Stored data entries
▼▼▼

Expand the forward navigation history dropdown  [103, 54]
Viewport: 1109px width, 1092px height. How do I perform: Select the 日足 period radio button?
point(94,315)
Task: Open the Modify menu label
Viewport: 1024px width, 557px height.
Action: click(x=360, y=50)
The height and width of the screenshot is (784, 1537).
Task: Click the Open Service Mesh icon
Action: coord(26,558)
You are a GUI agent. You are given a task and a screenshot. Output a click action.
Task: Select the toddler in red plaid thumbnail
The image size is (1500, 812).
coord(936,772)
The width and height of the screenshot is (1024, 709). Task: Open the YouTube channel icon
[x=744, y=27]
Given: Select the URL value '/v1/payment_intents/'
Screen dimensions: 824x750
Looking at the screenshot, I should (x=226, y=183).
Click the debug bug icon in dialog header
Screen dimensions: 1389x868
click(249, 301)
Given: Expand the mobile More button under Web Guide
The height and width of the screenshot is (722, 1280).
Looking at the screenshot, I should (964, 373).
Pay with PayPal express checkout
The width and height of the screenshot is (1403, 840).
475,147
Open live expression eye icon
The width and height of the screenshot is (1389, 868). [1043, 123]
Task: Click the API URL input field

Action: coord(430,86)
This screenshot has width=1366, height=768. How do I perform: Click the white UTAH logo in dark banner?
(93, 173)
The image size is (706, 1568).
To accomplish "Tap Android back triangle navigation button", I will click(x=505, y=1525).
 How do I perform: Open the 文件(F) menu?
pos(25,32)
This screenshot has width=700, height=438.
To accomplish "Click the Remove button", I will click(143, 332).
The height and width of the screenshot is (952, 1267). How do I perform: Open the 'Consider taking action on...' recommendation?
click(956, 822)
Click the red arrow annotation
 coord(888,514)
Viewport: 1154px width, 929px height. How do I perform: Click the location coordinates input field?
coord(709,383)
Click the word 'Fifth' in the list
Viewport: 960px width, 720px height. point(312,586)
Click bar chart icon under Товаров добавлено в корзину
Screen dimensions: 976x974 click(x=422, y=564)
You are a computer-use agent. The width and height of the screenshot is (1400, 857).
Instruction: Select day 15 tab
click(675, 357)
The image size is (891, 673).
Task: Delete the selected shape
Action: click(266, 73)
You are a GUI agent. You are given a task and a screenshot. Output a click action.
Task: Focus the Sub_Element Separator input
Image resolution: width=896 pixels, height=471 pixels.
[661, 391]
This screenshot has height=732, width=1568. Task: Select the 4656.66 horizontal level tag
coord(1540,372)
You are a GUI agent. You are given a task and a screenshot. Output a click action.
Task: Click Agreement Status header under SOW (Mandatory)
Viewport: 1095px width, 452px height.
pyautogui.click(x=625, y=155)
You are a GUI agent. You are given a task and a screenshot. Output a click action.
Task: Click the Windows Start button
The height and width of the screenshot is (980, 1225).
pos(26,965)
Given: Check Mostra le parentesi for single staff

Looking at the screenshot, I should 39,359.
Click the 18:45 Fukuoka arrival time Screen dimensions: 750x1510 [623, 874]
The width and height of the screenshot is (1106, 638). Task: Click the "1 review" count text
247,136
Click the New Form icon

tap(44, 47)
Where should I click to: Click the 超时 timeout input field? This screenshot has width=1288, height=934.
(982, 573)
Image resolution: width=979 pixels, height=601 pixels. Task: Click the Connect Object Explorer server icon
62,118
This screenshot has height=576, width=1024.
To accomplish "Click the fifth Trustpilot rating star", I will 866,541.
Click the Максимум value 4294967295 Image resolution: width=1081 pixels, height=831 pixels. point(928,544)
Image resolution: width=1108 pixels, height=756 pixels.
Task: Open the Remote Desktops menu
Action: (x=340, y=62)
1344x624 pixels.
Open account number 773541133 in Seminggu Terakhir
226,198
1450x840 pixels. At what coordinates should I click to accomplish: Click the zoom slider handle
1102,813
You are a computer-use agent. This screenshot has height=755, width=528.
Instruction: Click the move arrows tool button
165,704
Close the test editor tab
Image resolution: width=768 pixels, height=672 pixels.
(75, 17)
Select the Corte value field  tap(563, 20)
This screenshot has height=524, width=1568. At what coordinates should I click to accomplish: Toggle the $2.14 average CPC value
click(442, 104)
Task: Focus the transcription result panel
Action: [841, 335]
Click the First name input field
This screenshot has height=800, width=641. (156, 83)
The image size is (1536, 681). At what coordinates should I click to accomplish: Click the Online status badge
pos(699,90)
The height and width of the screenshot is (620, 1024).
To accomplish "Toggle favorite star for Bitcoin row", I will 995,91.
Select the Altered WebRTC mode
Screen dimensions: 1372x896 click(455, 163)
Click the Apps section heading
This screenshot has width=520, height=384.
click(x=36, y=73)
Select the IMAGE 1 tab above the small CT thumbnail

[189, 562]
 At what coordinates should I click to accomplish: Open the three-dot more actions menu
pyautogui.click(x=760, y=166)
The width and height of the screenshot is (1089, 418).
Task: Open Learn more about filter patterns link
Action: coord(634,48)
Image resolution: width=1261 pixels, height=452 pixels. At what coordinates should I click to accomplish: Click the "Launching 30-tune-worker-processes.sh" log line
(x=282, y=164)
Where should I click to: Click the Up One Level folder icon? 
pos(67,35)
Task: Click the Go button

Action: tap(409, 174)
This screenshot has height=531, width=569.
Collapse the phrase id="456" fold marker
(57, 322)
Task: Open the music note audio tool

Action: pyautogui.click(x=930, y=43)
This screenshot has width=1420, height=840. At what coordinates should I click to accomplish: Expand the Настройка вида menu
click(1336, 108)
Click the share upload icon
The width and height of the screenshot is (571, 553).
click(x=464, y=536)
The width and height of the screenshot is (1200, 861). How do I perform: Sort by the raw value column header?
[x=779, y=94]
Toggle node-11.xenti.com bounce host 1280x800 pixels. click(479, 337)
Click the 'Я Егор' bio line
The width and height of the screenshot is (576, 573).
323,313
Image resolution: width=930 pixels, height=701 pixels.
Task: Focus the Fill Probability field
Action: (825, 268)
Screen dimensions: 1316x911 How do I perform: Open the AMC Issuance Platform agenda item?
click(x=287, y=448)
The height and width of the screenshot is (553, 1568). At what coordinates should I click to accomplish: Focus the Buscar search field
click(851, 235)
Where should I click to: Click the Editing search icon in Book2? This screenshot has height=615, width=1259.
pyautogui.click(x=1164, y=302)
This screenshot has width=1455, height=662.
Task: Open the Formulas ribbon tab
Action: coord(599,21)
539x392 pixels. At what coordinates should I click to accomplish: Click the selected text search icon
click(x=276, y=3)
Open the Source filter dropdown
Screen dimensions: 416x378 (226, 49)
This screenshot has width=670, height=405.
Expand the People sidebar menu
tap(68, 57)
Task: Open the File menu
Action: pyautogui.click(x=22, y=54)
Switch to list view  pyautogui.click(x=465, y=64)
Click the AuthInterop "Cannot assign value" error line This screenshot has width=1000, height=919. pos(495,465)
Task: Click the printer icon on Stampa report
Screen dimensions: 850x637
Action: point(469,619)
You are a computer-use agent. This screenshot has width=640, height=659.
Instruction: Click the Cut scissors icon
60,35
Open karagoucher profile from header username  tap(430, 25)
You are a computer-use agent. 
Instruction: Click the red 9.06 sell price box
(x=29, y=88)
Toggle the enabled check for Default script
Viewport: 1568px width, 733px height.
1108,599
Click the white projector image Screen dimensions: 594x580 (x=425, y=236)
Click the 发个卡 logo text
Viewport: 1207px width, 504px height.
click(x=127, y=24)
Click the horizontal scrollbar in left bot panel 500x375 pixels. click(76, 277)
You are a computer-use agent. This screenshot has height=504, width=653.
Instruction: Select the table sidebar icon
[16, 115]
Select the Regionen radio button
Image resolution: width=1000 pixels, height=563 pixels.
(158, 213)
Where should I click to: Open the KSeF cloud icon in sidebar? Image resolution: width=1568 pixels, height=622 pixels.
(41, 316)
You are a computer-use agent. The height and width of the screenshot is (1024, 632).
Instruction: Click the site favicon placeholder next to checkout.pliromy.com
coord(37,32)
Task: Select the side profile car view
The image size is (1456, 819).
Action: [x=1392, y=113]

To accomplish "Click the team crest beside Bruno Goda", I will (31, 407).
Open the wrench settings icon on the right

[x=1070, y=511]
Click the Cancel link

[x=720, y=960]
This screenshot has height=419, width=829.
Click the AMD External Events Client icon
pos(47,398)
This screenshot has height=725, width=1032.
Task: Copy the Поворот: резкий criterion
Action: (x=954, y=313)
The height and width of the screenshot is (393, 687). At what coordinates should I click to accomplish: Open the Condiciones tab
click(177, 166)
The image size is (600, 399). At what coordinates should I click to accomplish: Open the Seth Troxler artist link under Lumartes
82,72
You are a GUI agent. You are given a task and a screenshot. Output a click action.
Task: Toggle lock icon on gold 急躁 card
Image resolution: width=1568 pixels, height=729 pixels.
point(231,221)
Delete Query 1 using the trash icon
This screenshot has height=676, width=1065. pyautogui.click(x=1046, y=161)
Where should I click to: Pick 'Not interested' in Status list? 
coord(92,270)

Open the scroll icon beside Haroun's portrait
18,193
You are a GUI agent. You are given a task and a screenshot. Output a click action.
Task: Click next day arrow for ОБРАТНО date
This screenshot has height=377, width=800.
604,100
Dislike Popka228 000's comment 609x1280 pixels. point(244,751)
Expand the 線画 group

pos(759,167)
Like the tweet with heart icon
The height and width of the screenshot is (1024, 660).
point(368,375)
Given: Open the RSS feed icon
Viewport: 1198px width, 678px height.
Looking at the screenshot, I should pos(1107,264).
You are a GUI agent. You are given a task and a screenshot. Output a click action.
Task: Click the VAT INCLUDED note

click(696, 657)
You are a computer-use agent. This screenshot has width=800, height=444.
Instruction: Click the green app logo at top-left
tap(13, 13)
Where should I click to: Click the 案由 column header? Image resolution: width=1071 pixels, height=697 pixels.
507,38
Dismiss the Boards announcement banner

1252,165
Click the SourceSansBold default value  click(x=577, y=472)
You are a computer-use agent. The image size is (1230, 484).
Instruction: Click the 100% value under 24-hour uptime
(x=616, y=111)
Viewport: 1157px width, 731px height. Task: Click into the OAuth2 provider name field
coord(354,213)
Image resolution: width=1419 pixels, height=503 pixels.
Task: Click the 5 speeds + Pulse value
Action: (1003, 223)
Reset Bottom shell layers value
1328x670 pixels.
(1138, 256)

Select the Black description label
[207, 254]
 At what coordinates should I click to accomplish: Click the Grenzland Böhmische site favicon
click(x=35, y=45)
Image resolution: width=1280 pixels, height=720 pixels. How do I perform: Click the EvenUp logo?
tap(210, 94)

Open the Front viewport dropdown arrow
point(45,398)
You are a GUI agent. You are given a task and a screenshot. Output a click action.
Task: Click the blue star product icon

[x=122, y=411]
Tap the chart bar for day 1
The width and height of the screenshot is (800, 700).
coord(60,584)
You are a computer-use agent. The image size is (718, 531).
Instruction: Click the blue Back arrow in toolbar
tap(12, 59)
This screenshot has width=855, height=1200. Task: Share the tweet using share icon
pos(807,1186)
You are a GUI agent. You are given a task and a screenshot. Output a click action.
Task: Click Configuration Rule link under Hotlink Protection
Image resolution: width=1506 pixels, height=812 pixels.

▲▲▲

**Work request**:
Output nothing but the line containing "You are a computer-use agent. The image size is (718, 531)." and each line after it in the entries above, exactly as written.

**Result of this exercise**:
You are a computer-use agent. The image size is (718, 531).
Instruction: Click the blue Back arrow in toolbar
tap(12, 59)
This screenshot has width=855, height=1200. Task: Share the tweet using share icon
pos(807,1186)
You are a GUI agent. You are given a task and a screenshot. Output a click action.
Task: Click Configuration Rule link under Hotlink Protection
Image resolution: width=1506 pixels, height=812 pixels.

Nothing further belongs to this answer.